Baker Linden has been looking into the issue of teleport timeouts, and has managed to pin down one cause as a reproducible bug. He’s not sure as to whether it can be fixed, and is currently investigating further as to why it is happening.

 

Network Optimisation: LL seek assistance

Linden Lab are in the process of changing the manner in which network traffic is handled within Second Life, and require assistance in testing the changes made to date in order to ensure various services are functioning correctly prior to rolling-out the changes to the grid as a whole.

To this end, Oskar Linden posted the following request in the Server forum late on Wednesday 10th October:

Linden Lab has made some changes to the way regions handle network traffic. We need your help to test. This will help us insure that regions are communicating appropriately over the network. Mainly we are concerned with agents entering via direct login, teleport, and region crossing. As well as other functions such as IMs, Voice, and Group chat.

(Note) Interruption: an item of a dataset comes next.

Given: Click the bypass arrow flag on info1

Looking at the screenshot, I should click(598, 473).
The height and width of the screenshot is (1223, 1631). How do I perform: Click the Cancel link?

Tomorrow, October 11th, at 4PM Pacific time (right after the server beta user group) we will conduct these tests with as many people as we have. Testing will take place on ADITI and require out of world communication we will be coordinating via IRC. This will require an IRC client connected to EFNET in the channel #sltest. If you don’t know how to do that you have until tomorrow afternoon to figure it out. 🙂

The details on the tests are here:

 – https://wiki.secondlife.com/wiki/Networking_Optimization_Pile_On_Tests

I hope you can come and help us test these new changes.

__Oskar

The tests will comprise three parts:

  • Direct log-in test to a pre-determined location on the beta grid.
  • A group chat test via the Second Life Beta in-world group.
  • A teleport test to a pre-determined location.

Note that Voice is also indicated as one of the services to be tested, but no details on what this will entail have as yet been included in the test notes – please check both the note and Oskar’s forum thread for possible updates on this ahead of testing.

Those wishing to take part in the tests will need to:

  • Be members of the Second Life Beta in-world group
  • Be able to log-in to the Aditi beta grid

The tests will be coordinated on IRC using the EFnet channel #sltest, and those involved in the tests will need to be able to access this channel either via the EFnet website or through an IRC client.

Accessing the #sltest channel on the EFnet website – note you do not require a registered account; you can access the channel using any suitable nickname

The tests are due to commence at 16:00 SLT.

Note that these changes are not related to the region lag issue sudden and massive lag spikes, as reported in the Server forum threads, but rather appear to be part of ongoing network-related work.